É certo que, como advertem Mário Esteves de Oliveira, Pedro Gonçalves e Pacheco de Amorim (Código do Procedimento Administrativo Comentado, 2ª edição, pg. 547), a limitação conceptual ínsita na expressão inicial do preceito revela o propósito não dogmático da definição adoptada, permitindo a eventual adopção de outra definição para efeitos contenciosos.
Mas não é menos certo que esta definição se reconduz, no essencial, aos elementos tradicionalmente apontados pela doutrina e pela jurisprudência como caracterizadores do ato administrativo numa perspectiva não apenas procedimental, mas contenciosa.
Aliás, o conceito de ato administrativo tem sido sempre recortado com base em considerações de natureza jurisdicional, figurando e delimitando comportamentos da Administração em função da sua fiscalização contenciosa.
Perspectiva acrescidamente colocada pela configuração da garantia contenciosa prevista no art. 268°, nº 4 da Constituição, norma que delimita os comportamentos da Administração susceptíveis de recurso contencioso para fins de garantia dos particulares.
Ora, o conceito de ato administrativo tradicionalmente acolhido numa perspectiva contenciosa, ou seja, de delimitação do objecto do recurso contencioso (e que, como se disse, não se afasta, no essencial, da noção do CPA) aponta-o, em termos estruturantes, como uma decisão autoritária e unilateral de um órgão da Administração, ao abrigo de normas de direito público, que visa produzir efeitos jurídicos numa situação individual e concreta (Cfr.
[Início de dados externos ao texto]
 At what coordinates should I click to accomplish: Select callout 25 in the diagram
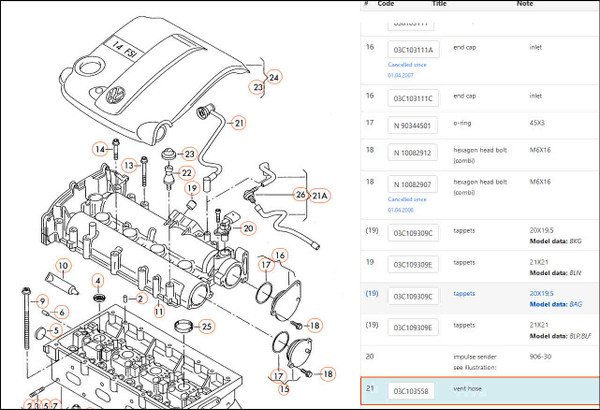(206, 326)
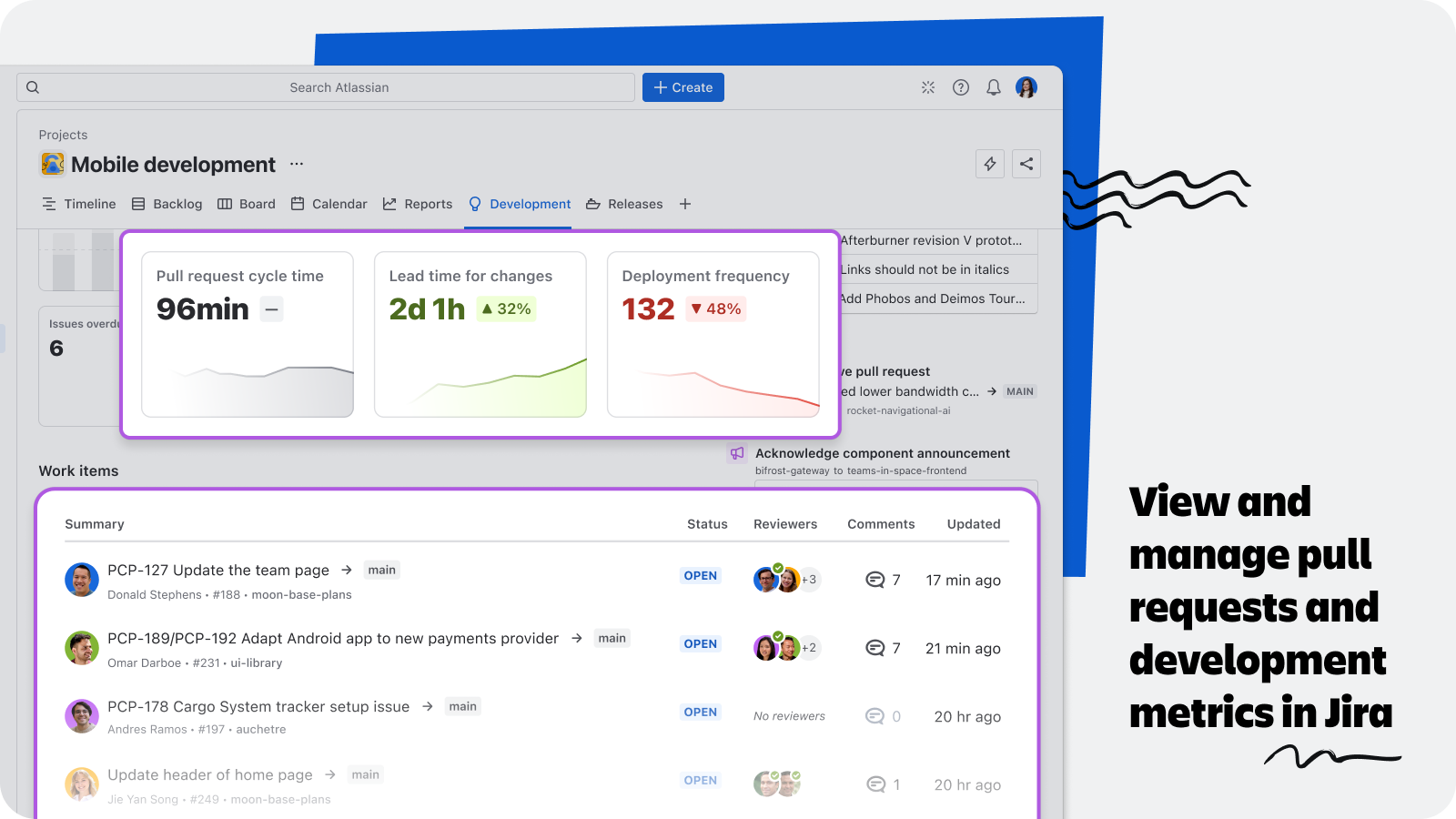This screenshot has width=1456, height=819.
Task: Expand the +3 reviewers on PCP-127
Action: (809, 580)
Rogério Soares, Direito Administrativo, Coimbra, 1978, pg. 76; Freitas do Amaral, Direito Administrativo, Vol. III, pg. 66; Marcello Caetano, Manual, I, pg. 428; e Mário Esteves de Oliveira e outros, loc. cit., pg. 550.)”
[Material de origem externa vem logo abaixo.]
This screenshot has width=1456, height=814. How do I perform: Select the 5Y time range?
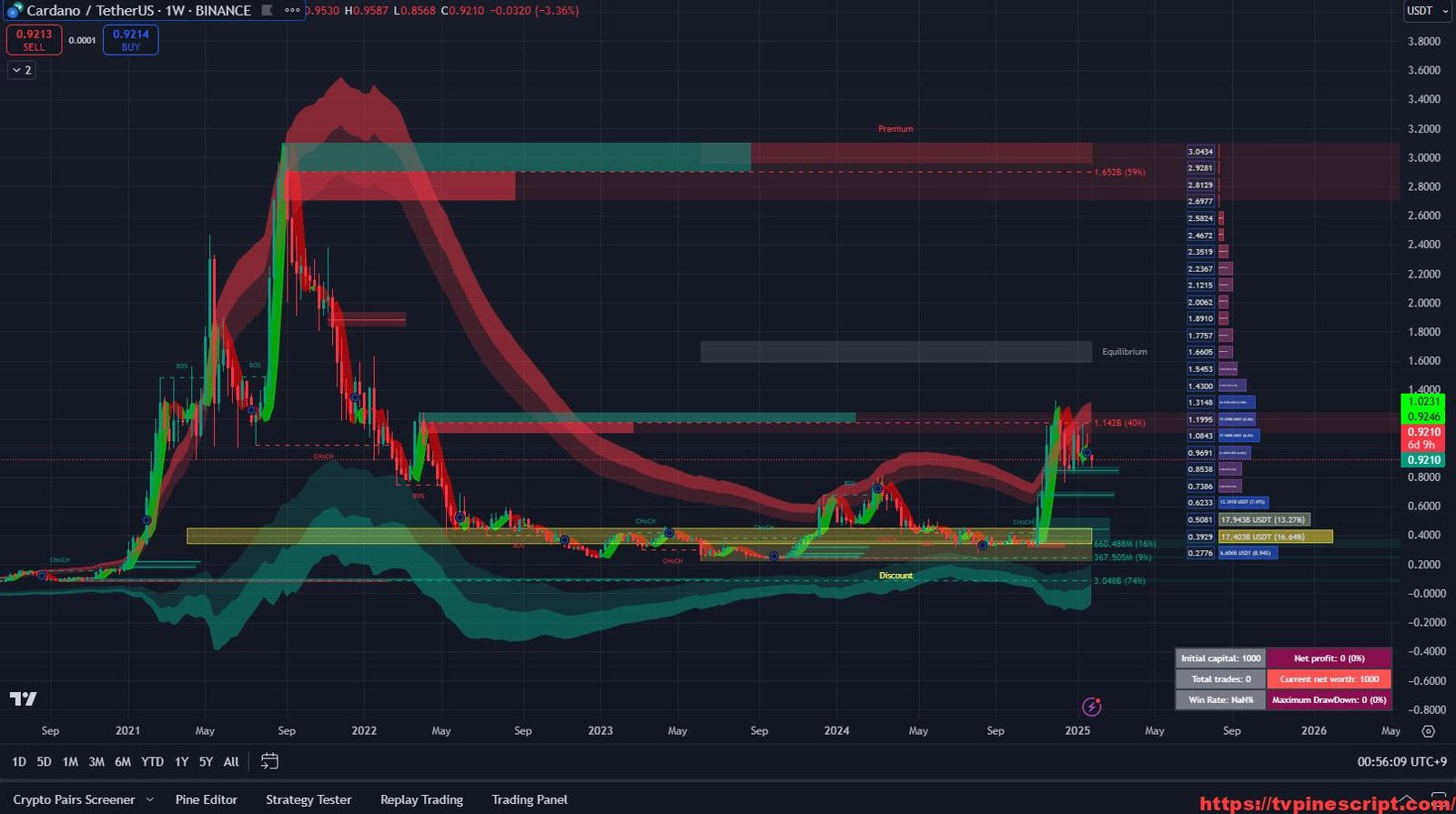(206, 761)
Assim, são contenciosamente recorríveis, todos os atos administrativos, sejam preparatórios ou constituam resoluções finais do procedimento, sejam internos ou externos, constituam decisões provisórias ou definitivas, desde que consubstanciem lesão de direitos ou interesses legítimos dos particulares, tudo isto em ordem a um cabal cumprimento do princípio da plenitude e efetividade da proteção dos particulares perante a Administração.
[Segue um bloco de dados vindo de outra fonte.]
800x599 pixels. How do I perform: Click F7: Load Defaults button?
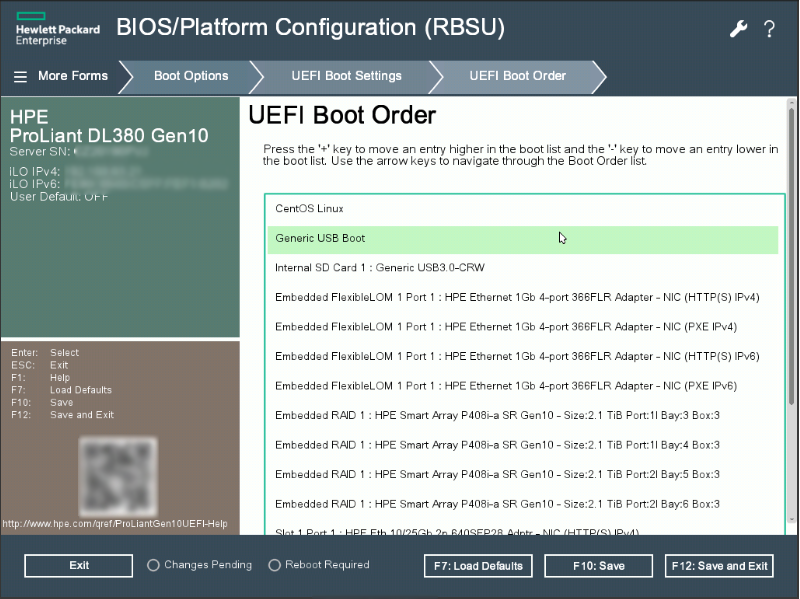tap(478, 566)
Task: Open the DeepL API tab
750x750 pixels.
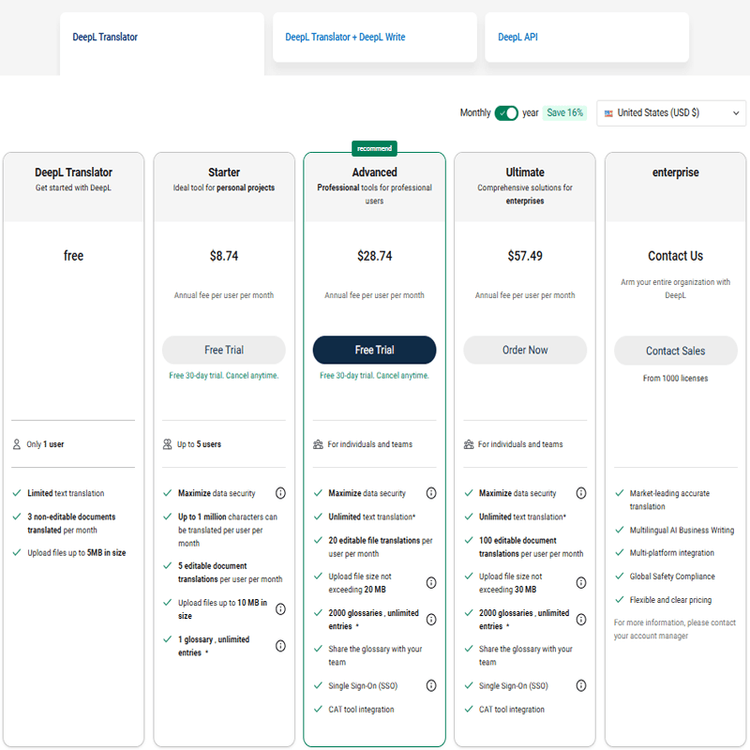Action: coord(587,38)
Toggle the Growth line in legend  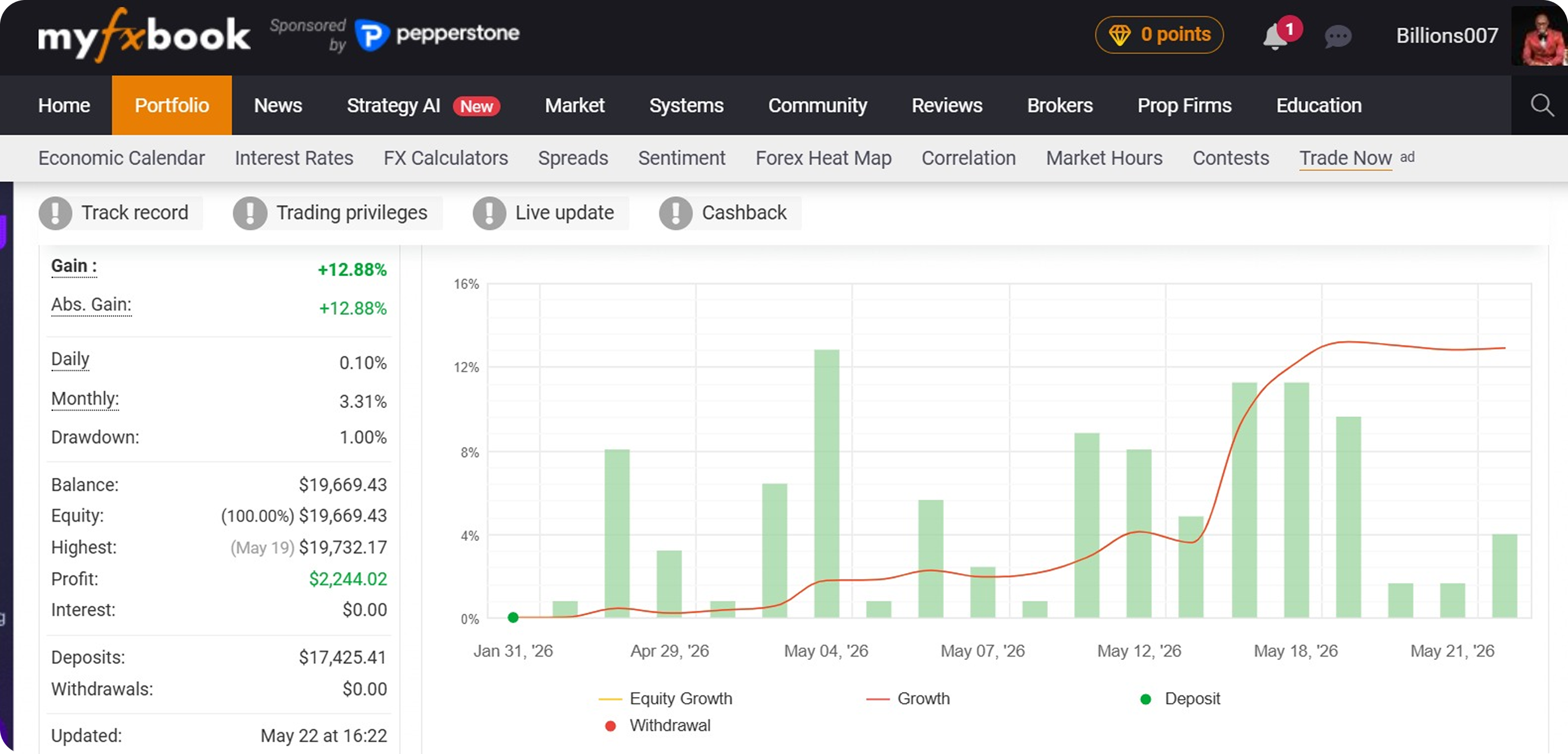tap(907, 698)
Pelo que, ato lesivo será o que projeta os seus efeitos negativos na esfera jurídica do interessado, afetando direitos ou interesses deste legalmente protegidos.
Ora, o ato de concessão ou de recusa do registo da oferta pública de aquisição em nada define a situação jurídica do aqui recorrente, que não é sujeito na referida relação jurídica.
O registo é uma declaração de legalidade da CMVM sobre a oferta e, portanto condição de regularidade do lançamento da OPA, significando que a considera em conformidade com os requisitos legais e regulamentares aplicáveis.
Do artigo 542º daquele CMVM resulta que a recusa do registo apenas poderá ocorrer nas circunstâncias aí previstas, e que não ocorrendo implicará que a CMVM proceda ao registo da oferta nos termos do art. 543º nº 1.
Resultando do art. 543º nº 2 que:” - A concessão do registo significa que a CMVM considera a oferta conforme com a legislação aplicável, mas não envolve por parte dela qualquer garantia ou responsabilidade quanto à veracidade da informação prestada pelo oferente, nem qualquer juízo sobre a oportunidade, conveniência ou adequação económica e financeira da operação.”
No mesmo sentido o art. 118º nº 2 do CVM:
“O registo baseia-se em critérios de legalidade, não envolvendo qualquer garantia quanto ao conteúdo da informação, à situação económica ou financeira do oferente ou do emitente, à viabilidade da oferta ou à qualidade dos valores mobiliários.”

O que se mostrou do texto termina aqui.